### Work order
Each entry should be repeated exactly. Its pictures should not be.

### The input
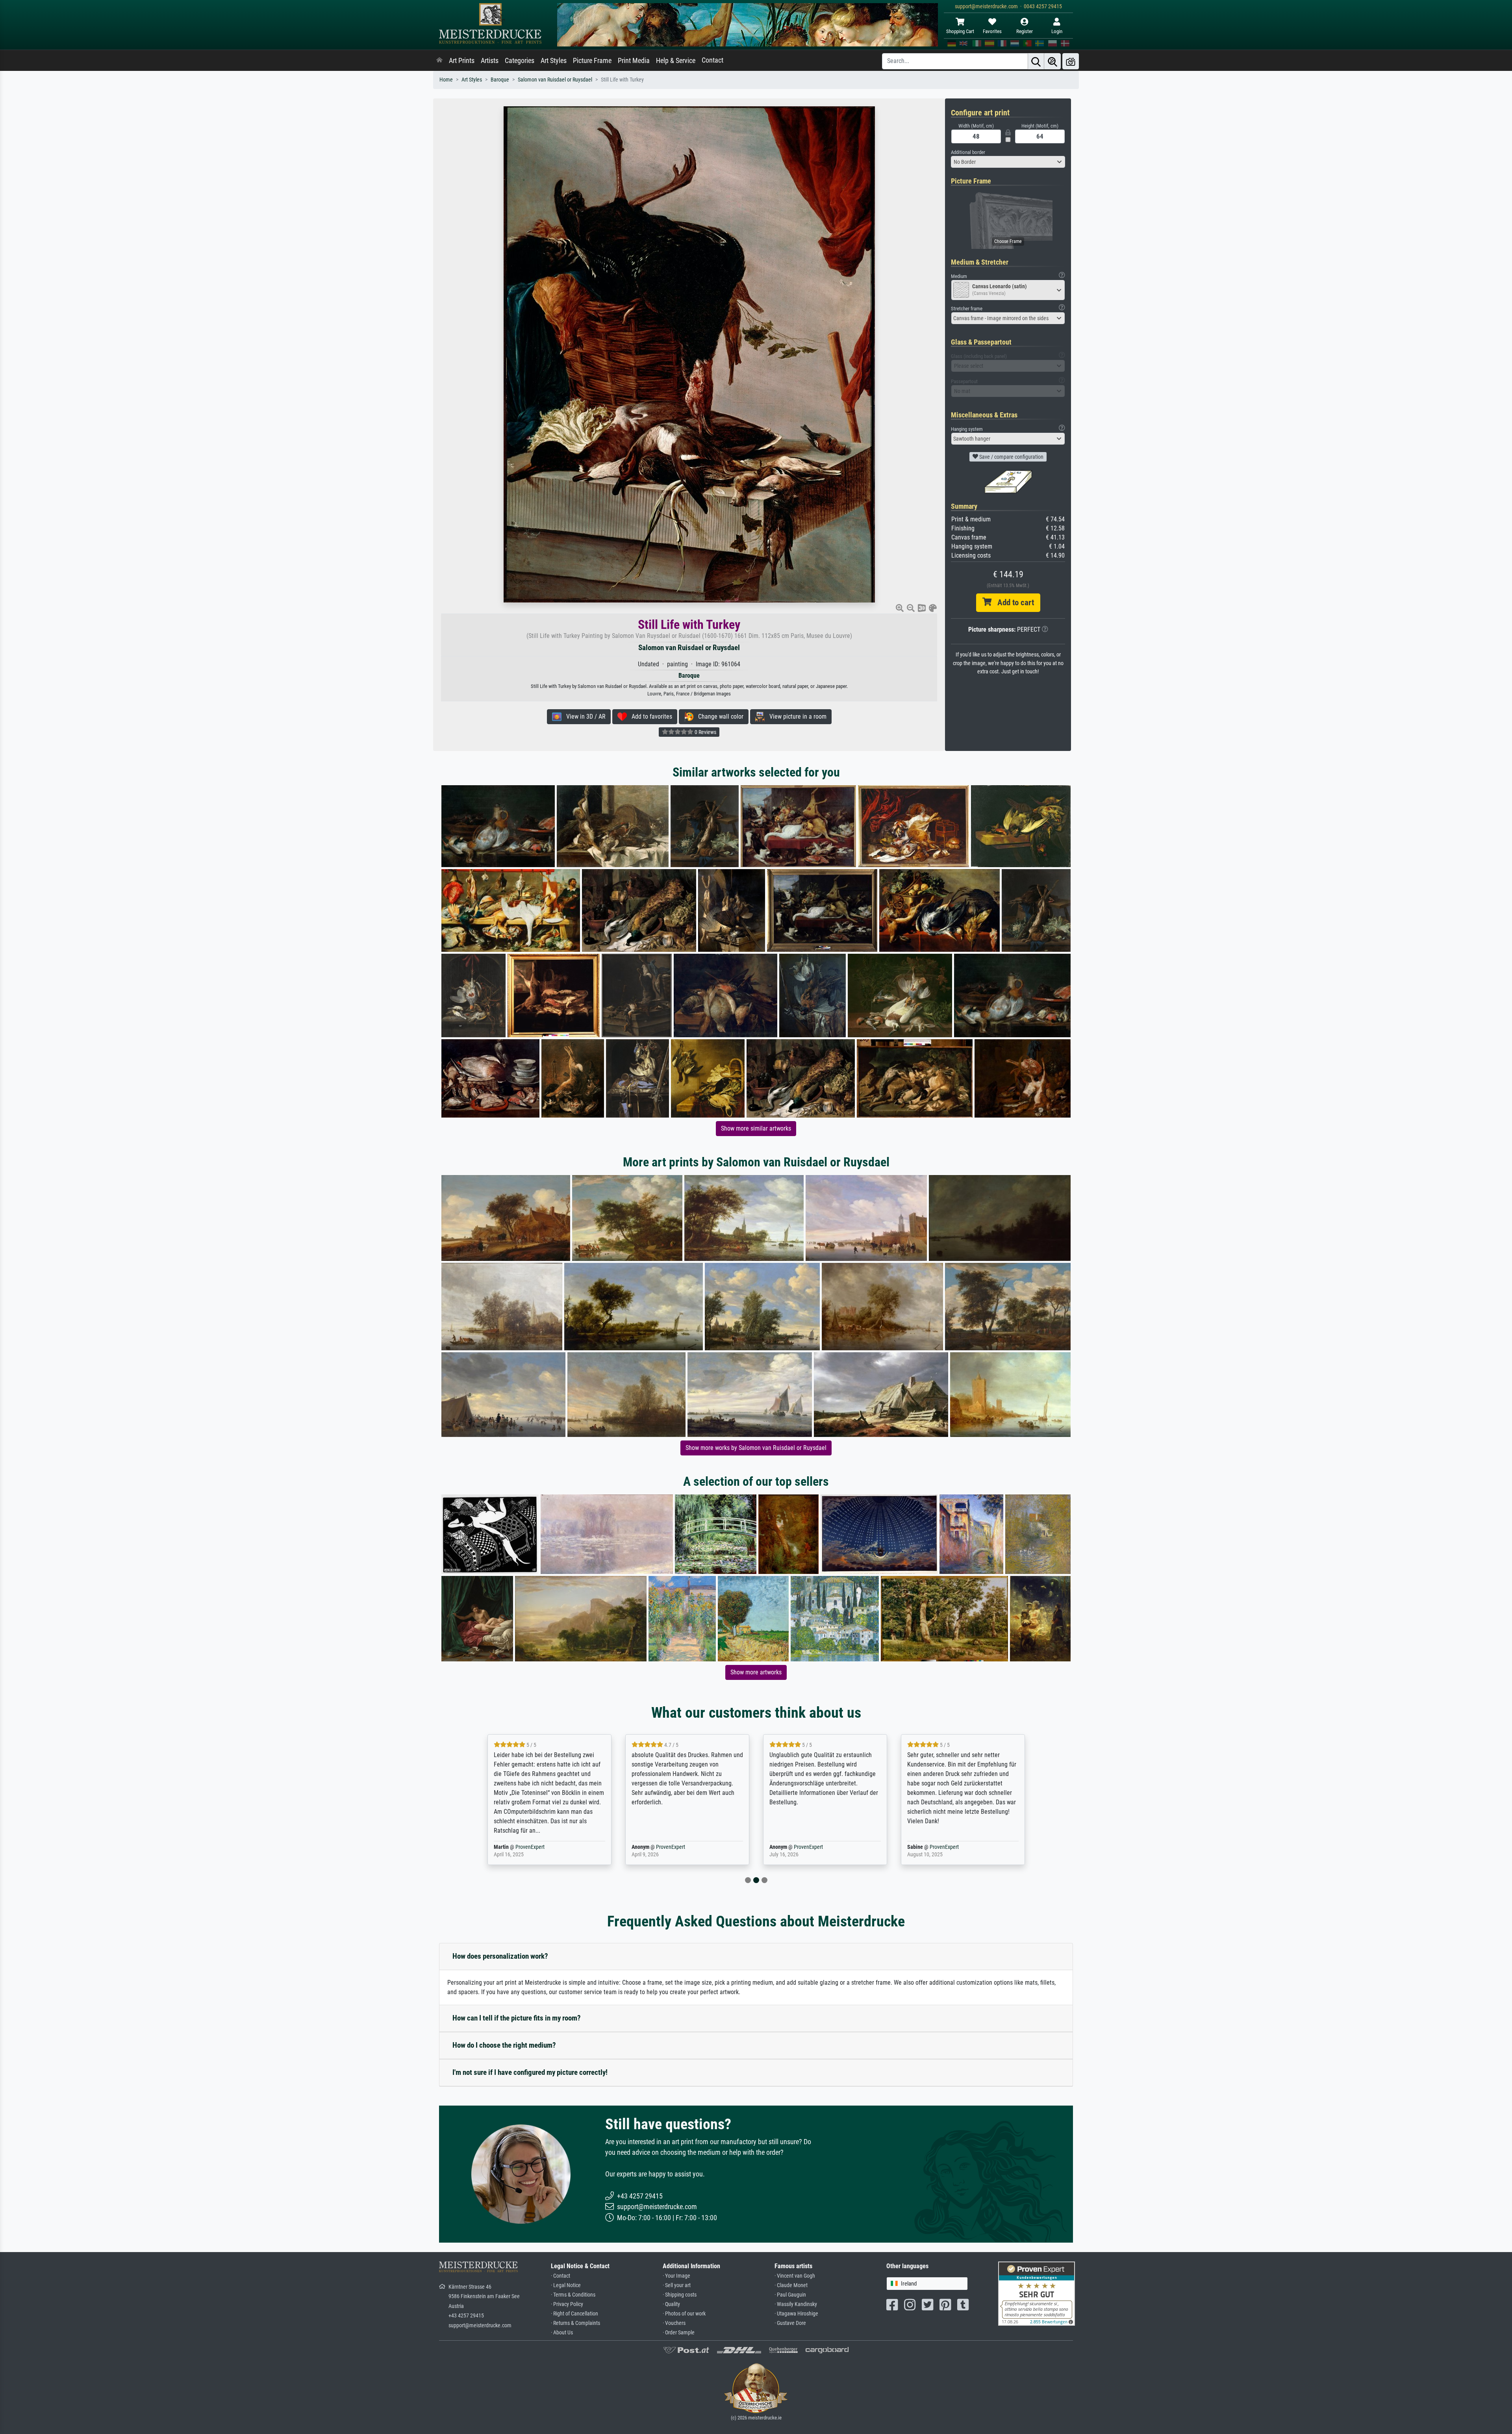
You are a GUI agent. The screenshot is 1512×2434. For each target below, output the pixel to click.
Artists (489, 61)
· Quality (671, 2304)
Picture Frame (592, 61)
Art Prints (461, 61)
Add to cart (1012, 602)
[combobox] (1008, 162)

### Result of this task
You are a GUI agent. The screenshot is 1512×2434. For each target below, output the pixel to click.
Artists (489, 61)
· Quality (671, 2304)
Picture Frame (592, 61)
Art Prints (461, 61)
Add to cart (1012, 602)
[combobox] (1008, 162)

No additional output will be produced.